### Work order
From the data below, return only the lines from the one with "Select the Add Text tool" through the one with "Task: Click the divider line above Übersicht", exact and inclusive, with pictures left out.

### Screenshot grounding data

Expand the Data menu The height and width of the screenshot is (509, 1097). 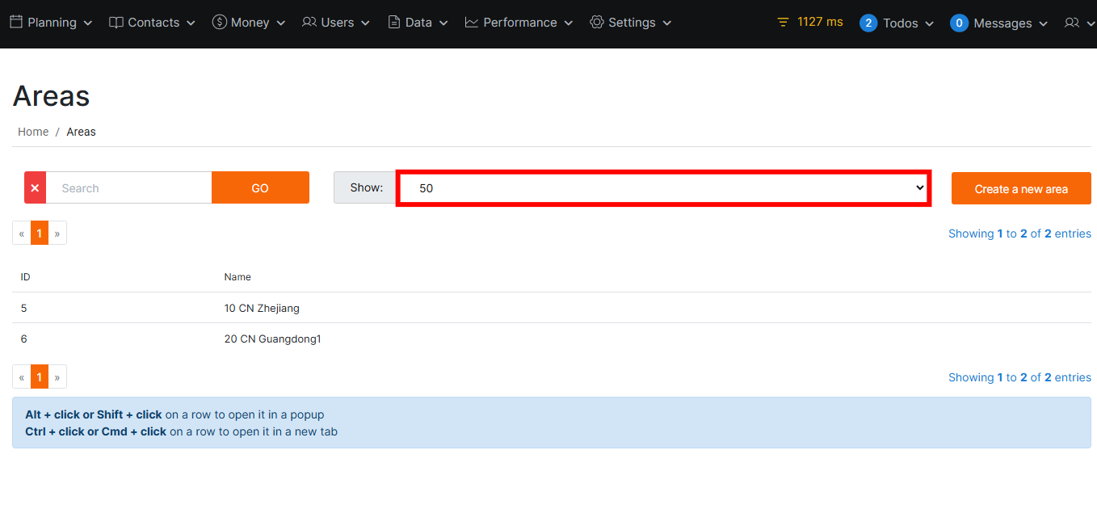coord(418,23)
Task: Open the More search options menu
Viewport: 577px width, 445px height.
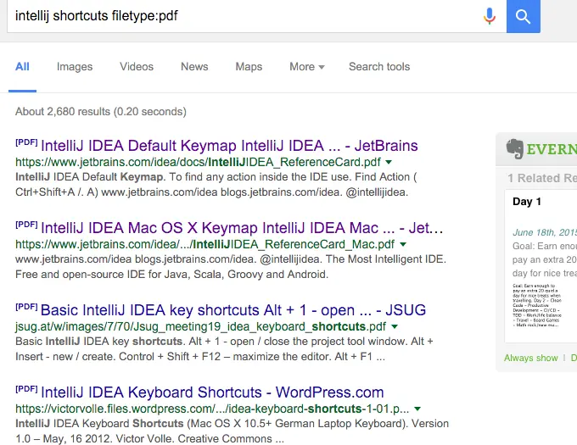Action: point(306,67)
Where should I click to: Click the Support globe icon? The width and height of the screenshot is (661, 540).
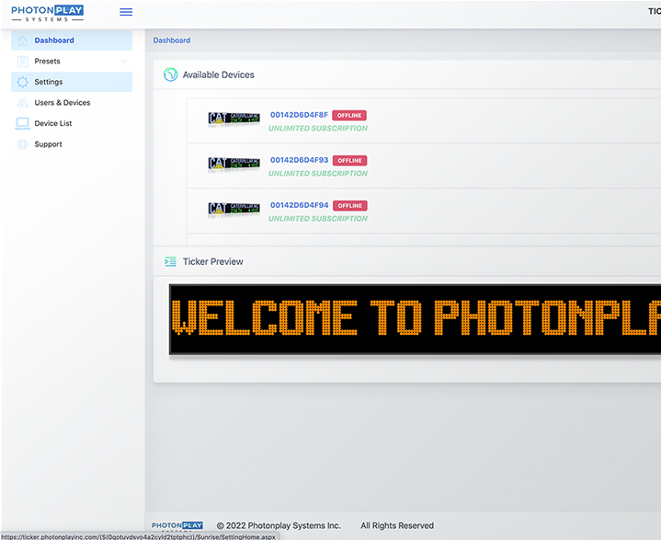[x=22, y=144]
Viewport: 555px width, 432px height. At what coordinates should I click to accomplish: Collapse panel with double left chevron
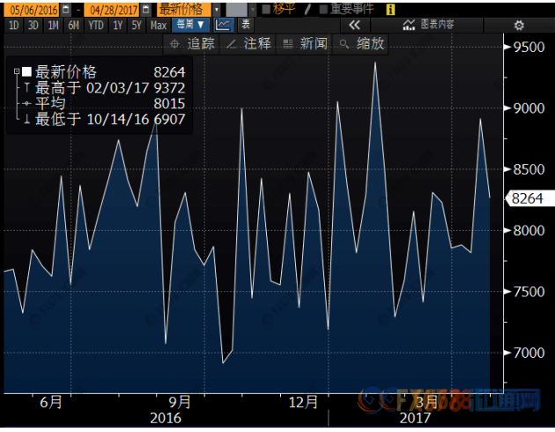(354, 25)
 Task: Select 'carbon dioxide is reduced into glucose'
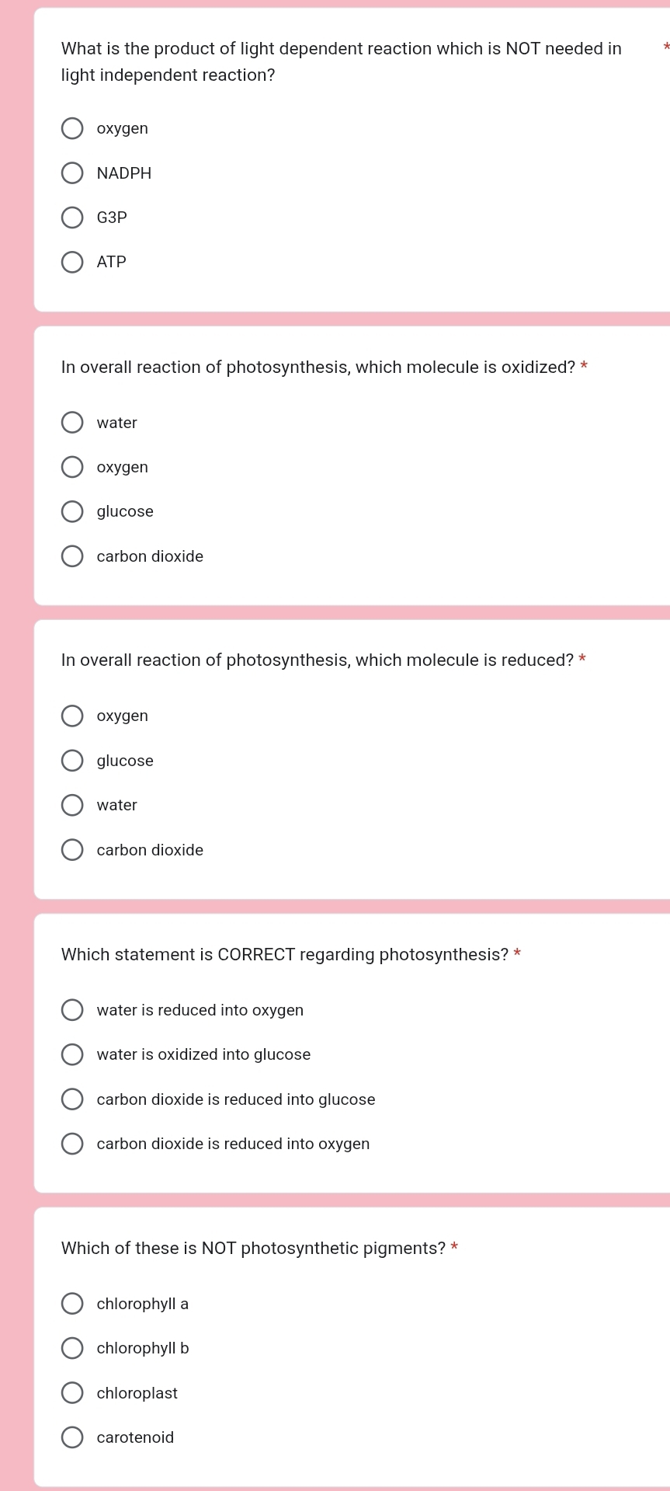(72, 1099)
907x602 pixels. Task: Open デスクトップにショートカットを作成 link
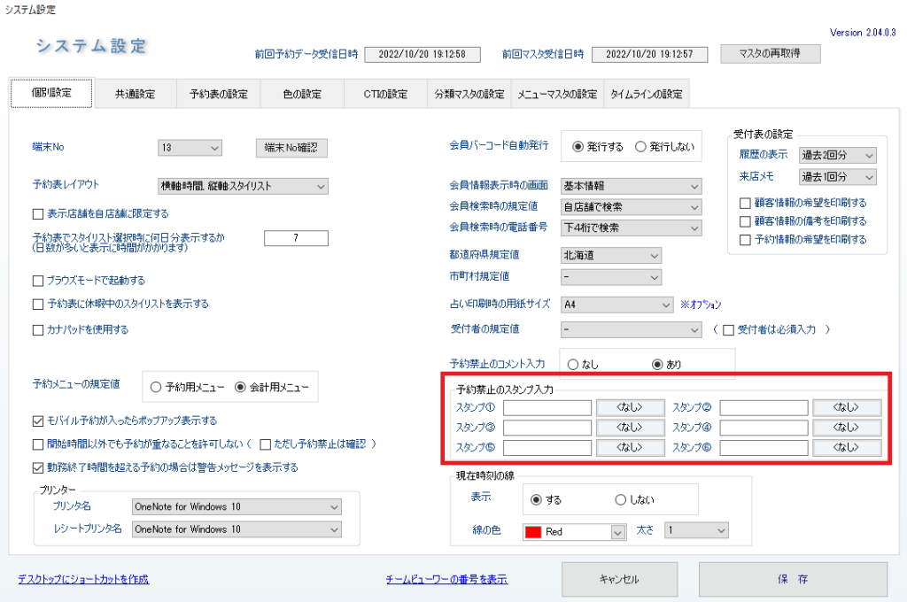pos(83,580)
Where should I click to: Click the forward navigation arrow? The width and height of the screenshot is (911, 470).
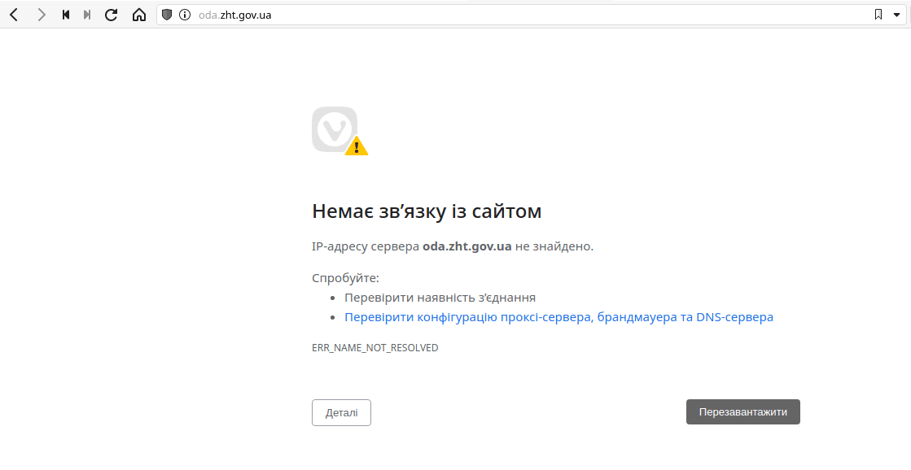tap(42, 15)
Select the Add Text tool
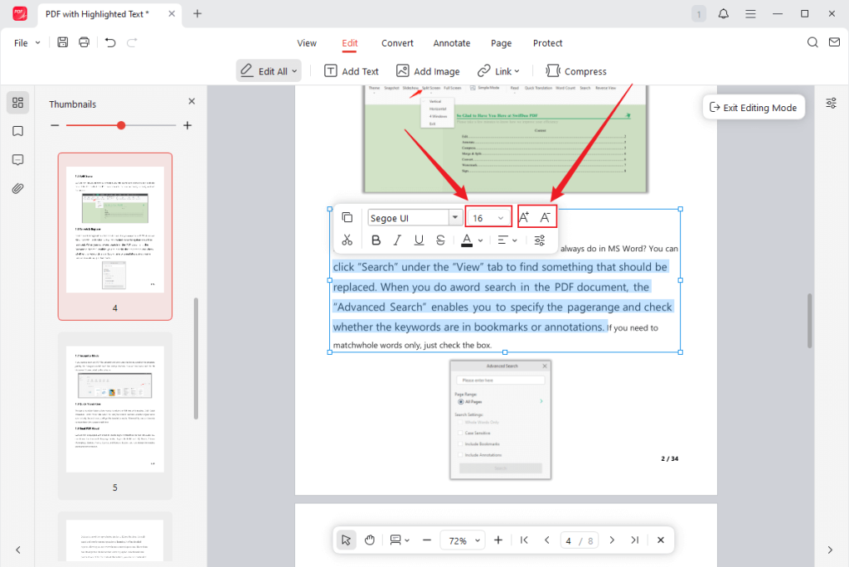The width and height of the screenshot is (849, 567). [x=351, y=70]
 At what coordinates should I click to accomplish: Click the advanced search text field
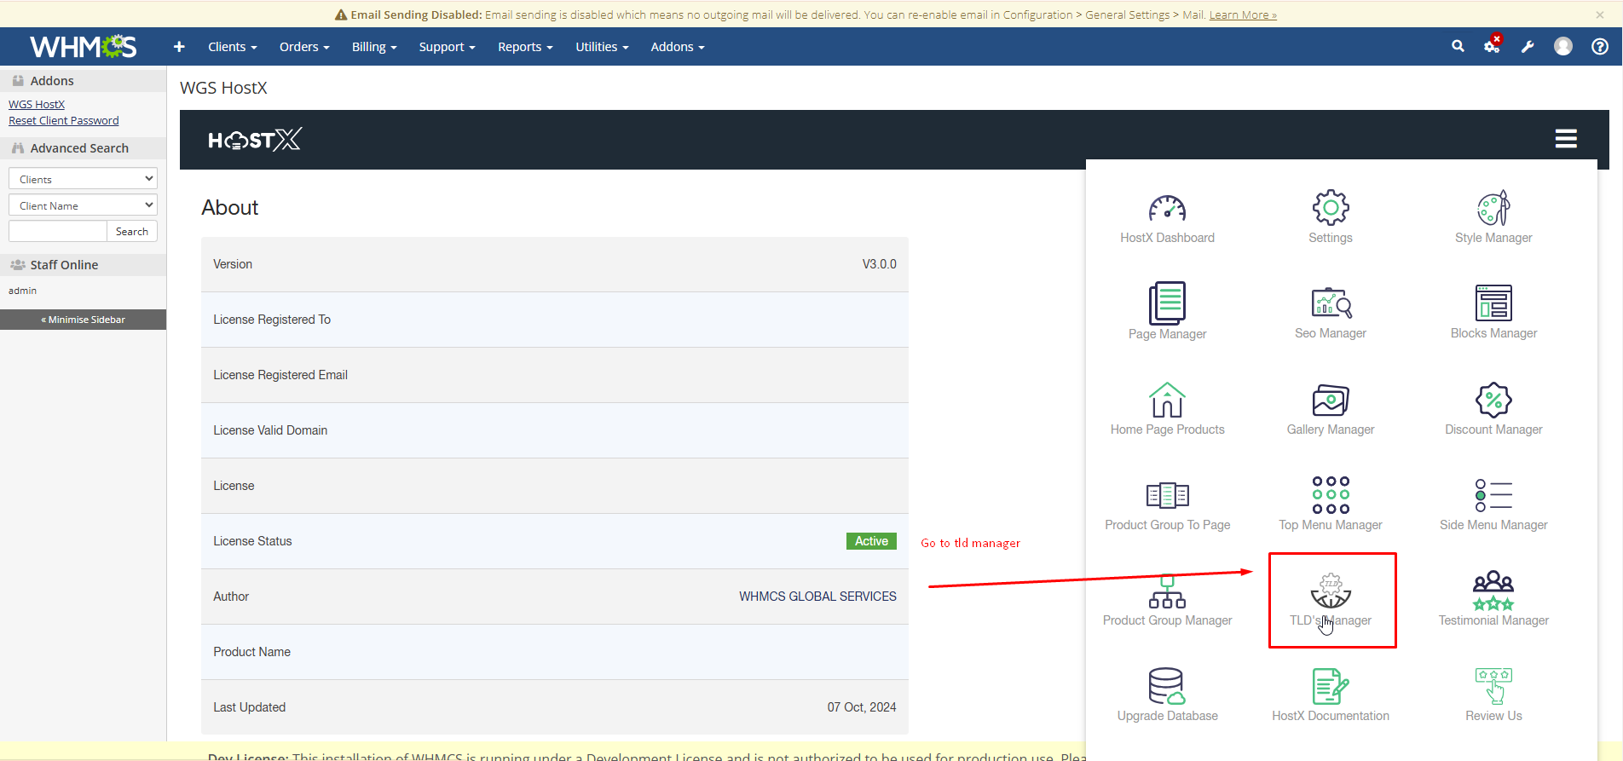point(57,232)
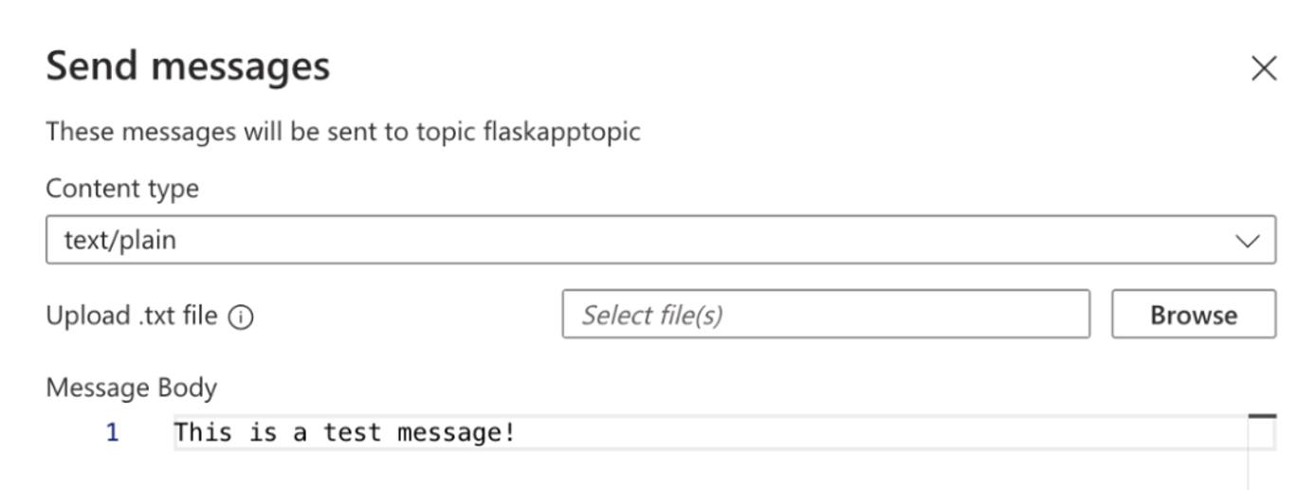Expand the chevron arrow on Content type
Viewport: 1316px width, 490px height.
coord(1248,241)
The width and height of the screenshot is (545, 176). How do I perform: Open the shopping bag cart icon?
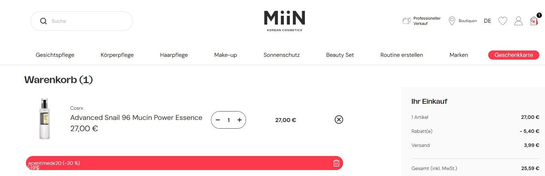[534, 21]
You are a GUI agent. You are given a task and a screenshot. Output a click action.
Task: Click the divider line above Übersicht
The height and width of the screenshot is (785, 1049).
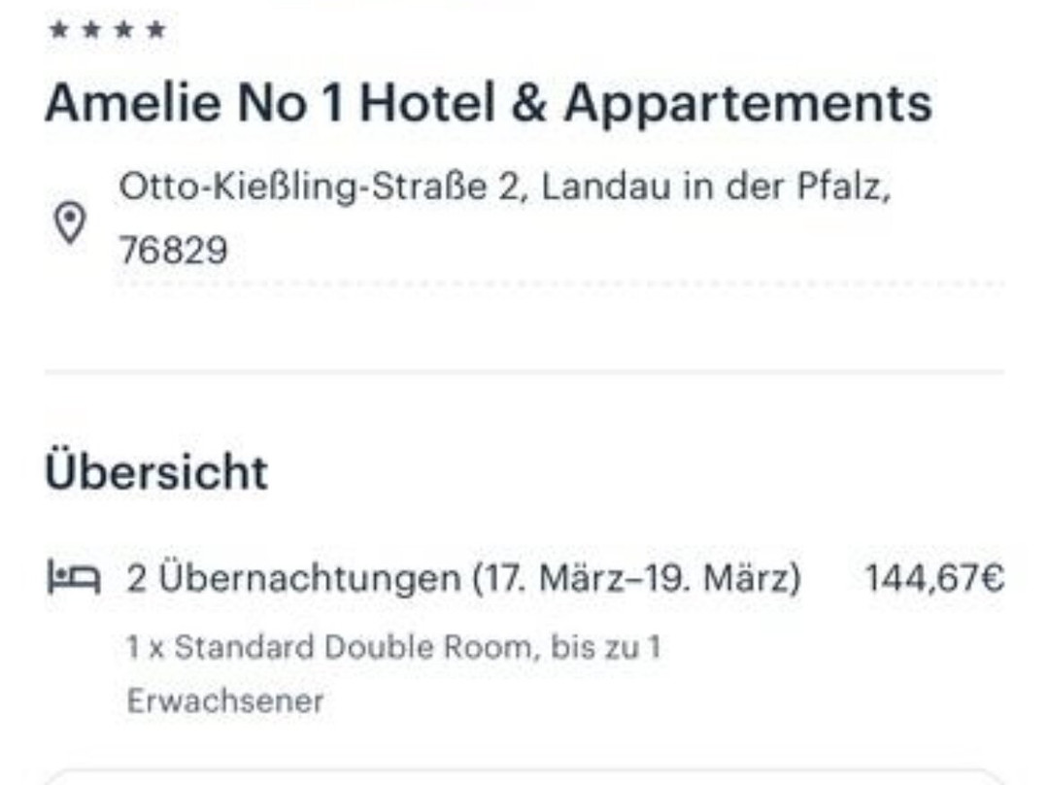525,371
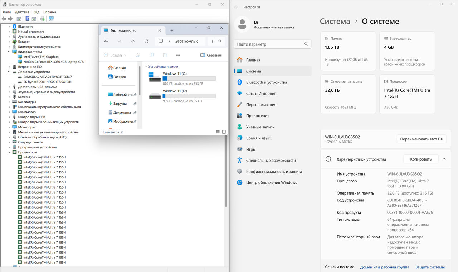This screenshot has width=458, height=272.
Task: Open the Защита системы link
Action: click(x=430, y=267)
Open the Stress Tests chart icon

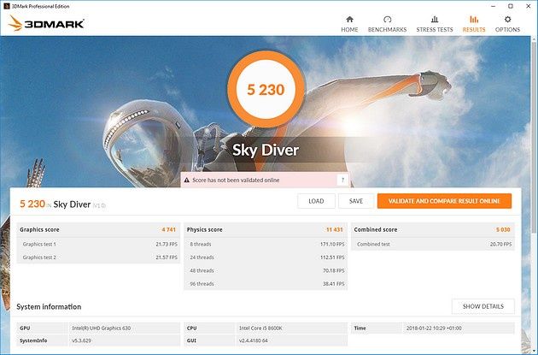coord(435,19)
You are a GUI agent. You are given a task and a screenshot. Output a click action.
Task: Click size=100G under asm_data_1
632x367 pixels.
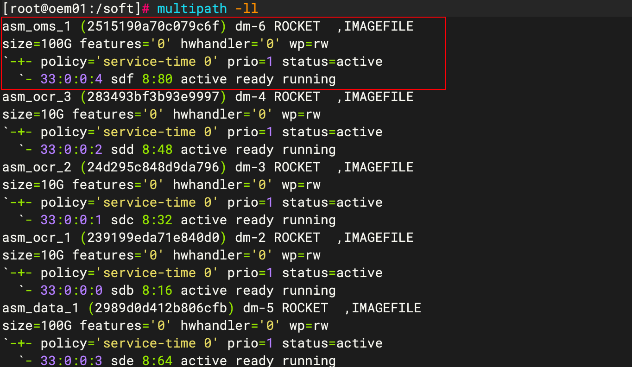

### Answer section
Select the Add Text tool
The width and height of the screenshot is (849, 567). [x=351, y=70]
 At what coordinates should I click to accomplish: Click the advanced search text field
point(57,232)
Expand the chevron arrow on Content type
Viewport: 1316px width, 490px height.
coord(1248,241)
The width and height of the screenshot is (545, 176). How do I perform: Open the shopping bag cart icon?
[534, 21]
You are a GUI agent. You are given a task and a screenshot. Output a click action.
Task: Click the divider line above Übersicht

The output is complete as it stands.